Митя бегал по фабрике лисьим бегом и ловко заметал пушистым хвостом смешных слов, веселых шуточек сухую, обидную строгость Мирона с рабочими и служащими. Рабочих он называл друзьями.
— Дружище, это — не так! — говорил он бородатому, солидному десятнику плотников, выхватывал из кармана книжечку в красной коже, карандаш или чертил что-то на доске и спрашивал:
— Видишь? Так? И — так? И вот так? Вышло?

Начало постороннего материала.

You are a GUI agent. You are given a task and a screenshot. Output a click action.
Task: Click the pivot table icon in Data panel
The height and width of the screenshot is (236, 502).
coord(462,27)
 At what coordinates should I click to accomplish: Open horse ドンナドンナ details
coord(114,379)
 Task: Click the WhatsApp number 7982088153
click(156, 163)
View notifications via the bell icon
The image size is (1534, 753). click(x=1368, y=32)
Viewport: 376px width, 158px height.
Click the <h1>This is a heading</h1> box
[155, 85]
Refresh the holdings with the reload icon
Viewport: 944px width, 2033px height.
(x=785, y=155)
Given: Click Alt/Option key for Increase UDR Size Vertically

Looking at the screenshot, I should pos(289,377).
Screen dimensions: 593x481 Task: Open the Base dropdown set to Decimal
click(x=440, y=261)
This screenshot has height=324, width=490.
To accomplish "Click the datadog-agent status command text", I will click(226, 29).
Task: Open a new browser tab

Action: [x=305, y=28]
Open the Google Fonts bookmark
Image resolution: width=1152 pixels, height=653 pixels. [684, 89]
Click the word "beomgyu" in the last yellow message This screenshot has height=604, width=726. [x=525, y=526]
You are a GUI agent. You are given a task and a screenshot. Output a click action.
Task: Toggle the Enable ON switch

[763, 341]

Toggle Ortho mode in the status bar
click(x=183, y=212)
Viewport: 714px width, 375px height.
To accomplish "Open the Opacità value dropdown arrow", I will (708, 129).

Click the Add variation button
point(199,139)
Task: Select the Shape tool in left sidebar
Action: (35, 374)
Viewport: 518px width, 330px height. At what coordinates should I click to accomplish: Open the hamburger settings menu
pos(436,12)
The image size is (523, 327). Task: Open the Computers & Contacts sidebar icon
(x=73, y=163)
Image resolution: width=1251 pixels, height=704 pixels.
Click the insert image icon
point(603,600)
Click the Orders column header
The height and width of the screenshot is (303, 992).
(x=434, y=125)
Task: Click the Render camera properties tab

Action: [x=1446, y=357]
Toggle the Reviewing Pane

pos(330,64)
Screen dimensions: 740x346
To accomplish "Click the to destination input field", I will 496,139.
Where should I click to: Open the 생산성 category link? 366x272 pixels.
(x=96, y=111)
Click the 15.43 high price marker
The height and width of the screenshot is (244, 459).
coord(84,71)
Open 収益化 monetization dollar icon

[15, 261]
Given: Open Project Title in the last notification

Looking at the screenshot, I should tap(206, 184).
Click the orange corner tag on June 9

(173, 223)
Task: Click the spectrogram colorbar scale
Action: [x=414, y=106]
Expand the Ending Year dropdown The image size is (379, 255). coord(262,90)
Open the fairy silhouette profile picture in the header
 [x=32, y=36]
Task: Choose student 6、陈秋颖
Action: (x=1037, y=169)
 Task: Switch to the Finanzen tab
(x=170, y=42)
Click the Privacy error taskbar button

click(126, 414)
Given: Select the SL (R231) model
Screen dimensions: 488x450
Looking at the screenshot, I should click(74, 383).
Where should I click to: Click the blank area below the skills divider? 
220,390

— Правильно, — соглашался десятник. —
— Нет, милая личность, надо привыкать к новому — выгоднее!
Десятник соглашался:
— Правильно.
Своею бойкою игрою с делом Митя был похож на дядю Алексея, но в нем не заметно было хозяйской жадности, веселым балагурством он весьма напоминал плотника Серафима, это было замечено и отцом; как-то во время ужина, когда Митя размел, рассеял сердитое настроение за столом, отец, ухмыляясь, проворчал:
— Вот тоже, был у нас Утешитель, Серафим… да!
Яков слышал, как однажды, после обычного столкновения отца с Мироном, Митя сказал Мирону:
— Соединение страшненького и противненького с жалким, — чисто русская химия!
И тотчас же утешил:
— Но — ничего! Это скоро пройдет, изживется. Мы — очищаемся…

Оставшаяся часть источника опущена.